Each record should be copied exactly, and none of them omitted.

** Opening Materials provided block **

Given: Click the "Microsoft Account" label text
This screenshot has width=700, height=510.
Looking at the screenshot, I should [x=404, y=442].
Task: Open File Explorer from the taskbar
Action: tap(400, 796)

** Closing Materials provided block **

- **Exercise result**
Given: Click the "Microsoft Account" label text
This screenshot has width=700, height=510.
Looking at the screenshot, I should [x=404, y=442].
Task: Open File Explorer from the taskbar
Action: tap(400, 796)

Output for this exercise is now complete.